For every swap device, there is a "swap_business" data structure, which covers a
- average_swapin_delay
- average_swapin_delay_last_write_timestamp /* timestamp where swapin_delay was
last written */
There is a "swap_business_memory_timeout" kernel parameter (accessible via /proc)
which represents the length of a time interval from now into the past. This
interval is to be used as the time interval where gathered disk activity data
should be used for reasoning swap decisions of the future.
For every page fault which requires a page to be swapped in, a timestamp is
written to a datastructure covering the swapin process. When the page is ready
available in memory, a function is called which does following:
- compute the current_swapin_delay for the current swapin
- my_swap_device->average_swapin_delay = (current_swapin_delay * (now -
average_swapin_delay_last_write_timestamp) + my_swap_device->average_swapin_delay
* (average_swapin_delay_last_write_timestamp - (now -
swap_business_memory_timeout))/swap_business_memory_timeout;
There are some special cases like "no disk activity". In this case, swap_business
is not updated for that device. But maybe the reason for no disk activity is that
the disk is a swap disk and the values of "swap_business" where once so bad that
this device will not be considered anymore. That would be a "soft deadlock"...

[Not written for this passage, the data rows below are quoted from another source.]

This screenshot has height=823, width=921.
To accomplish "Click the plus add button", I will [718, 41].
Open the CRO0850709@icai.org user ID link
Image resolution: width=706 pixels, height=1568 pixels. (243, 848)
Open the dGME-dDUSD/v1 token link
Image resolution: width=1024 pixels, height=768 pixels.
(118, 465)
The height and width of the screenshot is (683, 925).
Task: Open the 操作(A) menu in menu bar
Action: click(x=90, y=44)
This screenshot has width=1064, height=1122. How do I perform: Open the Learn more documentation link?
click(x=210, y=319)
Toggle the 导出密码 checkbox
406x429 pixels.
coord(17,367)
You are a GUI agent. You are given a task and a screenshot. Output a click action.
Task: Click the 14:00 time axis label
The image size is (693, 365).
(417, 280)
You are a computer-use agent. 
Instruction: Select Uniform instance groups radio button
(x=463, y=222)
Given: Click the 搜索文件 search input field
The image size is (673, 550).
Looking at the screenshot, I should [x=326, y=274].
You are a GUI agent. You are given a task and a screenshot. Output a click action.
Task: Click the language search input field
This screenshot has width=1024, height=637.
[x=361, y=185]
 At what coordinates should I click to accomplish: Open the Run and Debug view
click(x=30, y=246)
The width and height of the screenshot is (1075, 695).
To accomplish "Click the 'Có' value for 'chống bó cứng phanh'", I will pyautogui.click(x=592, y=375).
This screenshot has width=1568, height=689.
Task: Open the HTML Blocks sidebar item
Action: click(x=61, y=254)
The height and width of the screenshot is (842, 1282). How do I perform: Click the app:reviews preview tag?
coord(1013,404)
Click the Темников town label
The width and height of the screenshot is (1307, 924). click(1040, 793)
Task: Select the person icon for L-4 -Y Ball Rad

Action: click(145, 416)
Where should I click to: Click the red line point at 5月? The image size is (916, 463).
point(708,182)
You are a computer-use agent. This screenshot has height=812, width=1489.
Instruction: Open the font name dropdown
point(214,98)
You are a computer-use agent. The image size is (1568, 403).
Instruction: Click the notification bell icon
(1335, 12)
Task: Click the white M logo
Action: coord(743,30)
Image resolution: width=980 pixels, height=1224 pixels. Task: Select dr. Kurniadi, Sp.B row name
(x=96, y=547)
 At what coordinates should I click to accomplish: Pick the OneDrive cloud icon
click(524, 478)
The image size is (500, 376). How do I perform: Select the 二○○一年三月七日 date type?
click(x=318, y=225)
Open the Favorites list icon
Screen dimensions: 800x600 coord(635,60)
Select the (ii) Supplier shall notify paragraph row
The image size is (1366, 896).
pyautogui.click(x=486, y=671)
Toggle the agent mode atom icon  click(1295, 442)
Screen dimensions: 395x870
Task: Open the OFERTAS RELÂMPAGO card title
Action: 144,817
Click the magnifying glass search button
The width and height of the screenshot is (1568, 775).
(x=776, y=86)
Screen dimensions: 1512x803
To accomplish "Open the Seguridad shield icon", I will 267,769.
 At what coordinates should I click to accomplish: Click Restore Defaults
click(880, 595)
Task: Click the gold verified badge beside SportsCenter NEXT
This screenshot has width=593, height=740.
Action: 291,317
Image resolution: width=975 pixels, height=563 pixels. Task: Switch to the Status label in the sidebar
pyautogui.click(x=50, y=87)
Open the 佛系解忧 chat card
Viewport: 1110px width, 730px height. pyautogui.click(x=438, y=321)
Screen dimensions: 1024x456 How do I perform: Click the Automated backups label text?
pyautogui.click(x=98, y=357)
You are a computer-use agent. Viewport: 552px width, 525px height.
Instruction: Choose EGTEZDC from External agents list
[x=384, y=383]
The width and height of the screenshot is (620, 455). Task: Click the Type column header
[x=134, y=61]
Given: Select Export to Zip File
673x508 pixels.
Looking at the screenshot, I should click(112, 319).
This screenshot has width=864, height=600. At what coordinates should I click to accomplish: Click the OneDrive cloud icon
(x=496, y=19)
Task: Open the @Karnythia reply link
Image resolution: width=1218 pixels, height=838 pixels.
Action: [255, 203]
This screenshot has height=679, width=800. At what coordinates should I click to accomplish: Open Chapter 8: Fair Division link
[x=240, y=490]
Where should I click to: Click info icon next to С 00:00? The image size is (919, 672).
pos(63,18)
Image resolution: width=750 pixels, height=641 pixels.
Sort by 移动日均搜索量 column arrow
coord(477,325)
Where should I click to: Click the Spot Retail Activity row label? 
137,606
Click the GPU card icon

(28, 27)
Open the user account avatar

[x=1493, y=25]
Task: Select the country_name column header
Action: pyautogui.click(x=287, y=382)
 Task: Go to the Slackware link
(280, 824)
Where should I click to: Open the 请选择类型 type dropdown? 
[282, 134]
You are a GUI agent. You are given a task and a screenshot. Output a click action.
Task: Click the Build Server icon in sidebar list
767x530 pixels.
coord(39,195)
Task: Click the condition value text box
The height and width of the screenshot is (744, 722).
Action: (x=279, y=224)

On swapout, the "average_swapin_delay" fields of every "swap_business" data
structure of every swap device is compared against same field of other available
swap devices. According to these comparision, a decision is made where to do the
next swapout to.
Because that framework only can bring advantages if there are at least two swap
devices, it can be skipped for the one-swap-device-case (most setups do not have
more than one swap device, but maybe just because the 32MB or 64MB graphics card
(with plenty of mostly unused RAM) needs to be manually configured for swap...)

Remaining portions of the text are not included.